### WHAT IS EXPECTED
Each entry below needs to be copied exactly, with nothing dropped.

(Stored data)
[Start of section]

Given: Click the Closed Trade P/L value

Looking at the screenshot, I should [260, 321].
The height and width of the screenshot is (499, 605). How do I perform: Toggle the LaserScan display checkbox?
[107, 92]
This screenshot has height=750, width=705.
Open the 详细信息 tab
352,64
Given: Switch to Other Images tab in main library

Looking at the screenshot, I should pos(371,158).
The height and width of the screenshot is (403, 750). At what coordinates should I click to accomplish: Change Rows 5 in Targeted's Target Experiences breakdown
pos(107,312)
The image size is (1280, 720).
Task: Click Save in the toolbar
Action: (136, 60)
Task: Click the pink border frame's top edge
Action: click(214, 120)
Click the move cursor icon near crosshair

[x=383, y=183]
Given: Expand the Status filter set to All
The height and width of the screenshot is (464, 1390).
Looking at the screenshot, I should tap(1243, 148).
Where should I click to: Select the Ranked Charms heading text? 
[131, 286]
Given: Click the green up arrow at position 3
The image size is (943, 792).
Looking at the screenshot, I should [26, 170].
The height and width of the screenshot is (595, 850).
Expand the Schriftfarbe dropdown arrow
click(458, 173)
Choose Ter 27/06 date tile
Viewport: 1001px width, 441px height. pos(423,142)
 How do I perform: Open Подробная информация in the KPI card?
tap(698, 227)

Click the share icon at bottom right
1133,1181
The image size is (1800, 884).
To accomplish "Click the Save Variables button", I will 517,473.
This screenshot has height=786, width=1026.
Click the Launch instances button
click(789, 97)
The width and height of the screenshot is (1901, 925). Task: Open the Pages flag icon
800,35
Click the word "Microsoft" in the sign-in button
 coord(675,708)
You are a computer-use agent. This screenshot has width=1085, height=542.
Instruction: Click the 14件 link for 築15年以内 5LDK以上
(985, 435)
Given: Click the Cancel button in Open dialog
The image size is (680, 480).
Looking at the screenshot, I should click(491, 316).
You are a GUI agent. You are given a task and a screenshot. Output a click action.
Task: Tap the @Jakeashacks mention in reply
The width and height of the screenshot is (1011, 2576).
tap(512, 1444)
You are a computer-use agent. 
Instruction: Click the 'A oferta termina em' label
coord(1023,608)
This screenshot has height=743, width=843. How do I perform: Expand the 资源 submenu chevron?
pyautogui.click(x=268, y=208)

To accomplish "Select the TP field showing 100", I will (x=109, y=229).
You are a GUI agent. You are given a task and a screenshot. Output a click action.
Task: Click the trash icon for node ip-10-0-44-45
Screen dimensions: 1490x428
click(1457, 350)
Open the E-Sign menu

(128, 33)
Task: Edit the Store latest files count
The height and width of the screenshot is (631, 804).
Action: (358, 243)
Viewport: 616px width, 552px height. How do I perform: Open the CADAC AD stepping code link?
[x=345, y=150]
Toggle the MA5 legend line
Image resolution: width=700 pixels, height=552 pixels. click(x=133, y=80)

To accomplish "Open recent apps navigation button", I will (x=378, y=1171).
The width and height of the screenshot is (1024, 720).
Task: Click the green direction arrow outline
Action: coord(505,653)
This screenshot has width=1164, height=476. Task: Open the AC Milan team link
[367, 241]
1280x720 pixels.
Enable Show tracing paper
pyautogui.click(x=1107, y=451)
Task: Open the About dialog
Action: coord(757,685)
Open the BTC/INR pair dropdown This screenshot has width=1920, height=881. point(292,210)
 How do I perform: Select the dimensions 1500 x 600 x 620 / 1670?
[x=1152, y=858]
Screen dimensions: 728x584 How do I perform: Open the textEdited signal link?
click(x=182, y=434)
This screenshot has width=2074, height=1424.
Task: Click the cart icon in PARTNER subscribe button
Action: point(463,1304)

[End of section]

### ANSWER SECTION
Given: Click the Closed Trade P/L value

Looking at the screenshot, I should [260, 321].
The height and width of the screenshot is (499, 605). How do I perform: Toggle the LaserScan display checkbox?
[107, 92]
This screenshot has height=750, width=705.
Open the 详细信息 tab
352,64
Given: Switch to Other Images tab in main library

Looking at the screenshot, I should pos(371,158).
The height and width of the screenshot is (403, 750). At what coordinates should I click to accomplish: Change Rows 5 in Targeted's Target Experiences breakdown
pos(107,312)
The image size is (1280, 720).
Task: Click Save in the toolbar
Action: (136, 60)
Task: Click the pink border frame's top edge
Action: click(214, 120)
Click the move cursor icon near crosshair

[x=383, y=183]
Given: Expand the Status filter set to All
The height and width of the screenshot is (464, 1390).
Looking at the screenshot, I should tap(1243, 148).
Where should I click to: Select the Ranked Charms heading text? 
[131, 286]
Given: Click the green up arrow at position 3
The image size is (943, 792).
Looking at the screenshot, I should [26, 170].
The height and width of the screenshot is (595, 850).
Expand the Schriftfarbe dropdown arrow
click(458, 173)
Choose Ter 27/06 date tile
Viewport: 1001px width, 441px height. pos(423,142)
 How do I perform: Open Подробная информация in the KPI card?
tap(698, 227)

Click the share icon at bottom right
1133,1181
The image size is (1800, 884).
To accomplish "Click the Save Variables button", I will 517,473.
This screenshot has height=786, width=1026.
Click the Launch instances button
click(789, 97)
The width and height of the screenshot is (1901, 925). Task: Open the Pages flag icon
800,35
Click the word "Microsoft" in the sign-in button
 coord(675,708)
You are a computer-use agent. This screenshot has width=1085, height=542.
Instruction: Click the 14件 link for 築15年以内 5LDK以上
(985, 435)
Given: Click the Cancel button in Open dialog
The image size is (680, 480).
Looking at the screenshot, I should click(491, 316).
You are a GUI agent. You are given a task and a screenshot. Output a click action.
Task: Tap the @Jakeashacks mention in reply
The width and height of the screenshot is (1011, 2576).
tap(512, 1444)
You are a computer-use agent. 
Instruction: Click the 'A oferta termina em' label
coord(1023,608)
This screenshot has height=743, width=843. How do I perform: Expand the 资源 submenu chevron?
pyautogui.click(x=268, y=208)

To accomplish "Select the TP field showing 100", I will (x=109, y=229).
You are a GUI agent. You are given a task and a screenshot. Output a click action.
Task: Click the trash icon for node ip-10-0-44-45
Screen dimensions: 1490x428
click(1457, 350)
Open the E-Sign menu

(128, 33)
Task: Edit the Store latest files count
The height and width of the screenshot is (631, 804).
Action: (358, 243)
Viewport: 616px width, 552px height. How do I perform: Open the CADAC AD stepping code link?
[x=345, y=150]
Toggle the MA5 legend line
Image resolution: width=700 pixels, height=552 pixels. click(x=133, y=80)

To accomplish "Open recent apps navigation button", I will (x=378, y=1171).
The width and height of the screenshot is (1024, 720).
Task: Click the green direction arrow outline
Action: coord(505,653)
This screenshot has width=1164, height=476. Task: Open the AC Milan team link
[367, 241]
1280x720 pixels.
Enable Show tracing paper
pyautogui.click(x=1107, y=451)
Task: Open the About dialog
Action: coord(757,685)
Open the BTC/INR pair dropdown This screenshot has width=1920, height=881. point(292,210)
 How do I perform: Select the dimensions 1500 x 600 x 620 / 1670?
[x=1152, y=858]
Screen dimensions: 728x584 How do I perform: Open the textEdited signal link?
click(x=182, y=434)
This screenshot has width=2074, height=1424.
Task: Click the cart icon in PARTNER subscribe button
Action: point(463,1304)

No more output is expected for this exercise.